Transcript of Robert Brame from recent episode of Global Research News Hour


Robert Brame identifies himself as a botanist and a forensic arborist. As he stated in his email, he had half a century of plant research with scientific plant books in hand and he’s been an old mountain climber for the same amount of time. He has cooked campfires using several different woods in the region. 

But in the last 8 years, he noticed based on footage and on his own trips into the region of the major fires that had been burning there, and in Maui in 2023, that the fires had bizarre properties not easily explained by carbon-induced “climate change.” For one thing, trees and sneakers were unburned, homes and cars were burned!  

Robert Brame talked about the fires in a recent episode of the Global Research News Hour.

Transcript of Robert Brame. January 27, 2025

Global Research: Some scientists have been trying to correct what they call conspiracy theories about what caused the fires to spread. Some of them say that people naturally feel the need to point to an explanation they can understand. Hence, it was created by humans.

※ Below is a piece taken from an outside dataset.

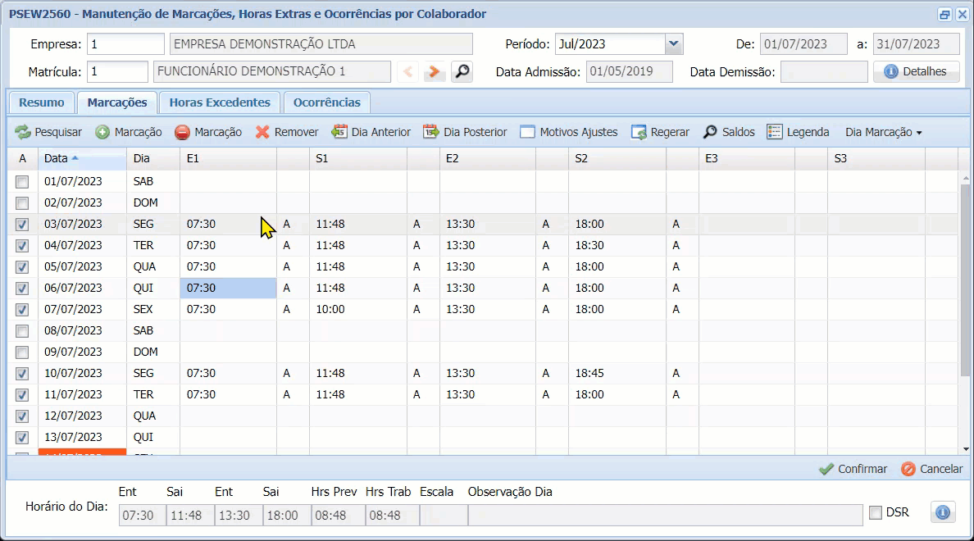Go to Dia Anterior in the toolbar

tap(339, 132)
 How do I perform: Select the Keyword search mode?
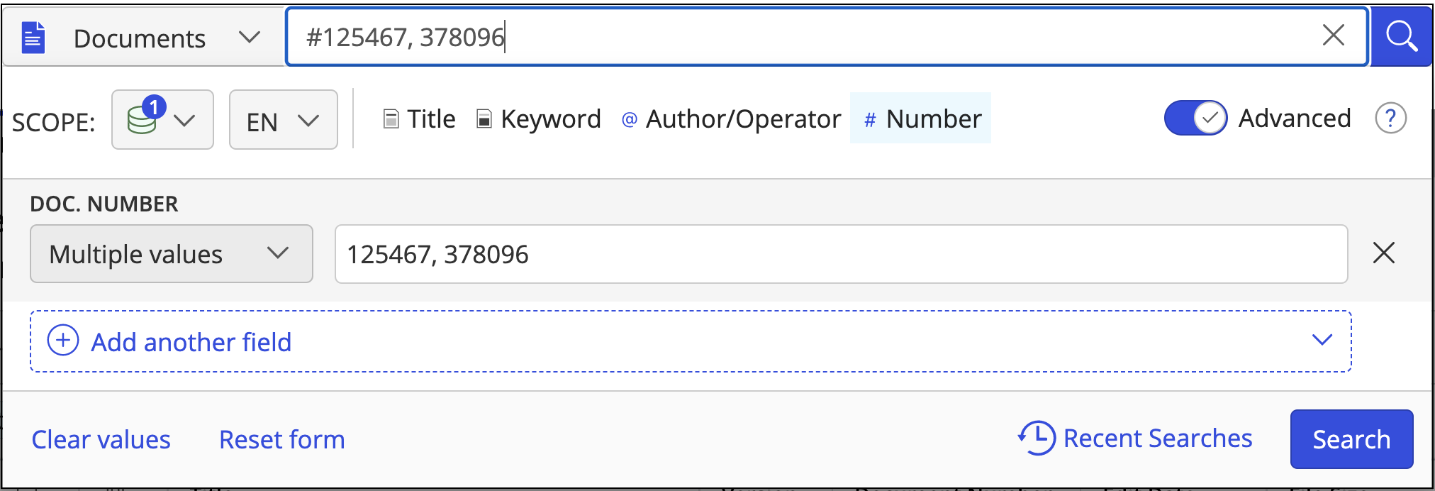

Do you think this might be one element of the dissenting perspective you are talking about? Or are they just way off base?

Robert Brame: Well, if you’re talking about supposed arsonists lighting these fires, I think that rarely happens. I’m not ruling it out, but I believe that rarely happens because these are not the same flames.

GR: Well, you mentioned the fires that you witnessed way back in Northern California, Santa Rosa area in 2017.

It got you questioning what really happened because of the strange phenomenon you witnessed. Briefly, if you could, could you mention a few of the phenomena you witnessed that were not consistent with the heat from conventional fires and the damage they do to everything in its path?

RB: Yeah, why sure. When I first saw the pictures up there, I noticed 4700 homes had turned to white ash, and there was no black, no carbon anywhere.

And the photos I saw on the internet, I saw trees everywhere, all kinds of species unburned, untouched. So when I went up there and started analyzing this place, I found plastics around the yards, such as children’s play structures, plastic, swimming pools above ground, rubber garden hoses, trampolines, synthetics, all untouched unless there’s metal in close proximity. And then of course, when I get into the trees, more of my expertise, I noticed the trees that hold the most water, especially your extreme water levers that just are filled with water, the willow, cottonwood, alder, birch, aspen, even the maples, madrones, and the oak trees, oak trees hold a ton of water.

They’re burning from the inside out. First of all, these trees are very, very wet. There’s no reason for a flame to be burning the middles out and leaving the leaves untouched.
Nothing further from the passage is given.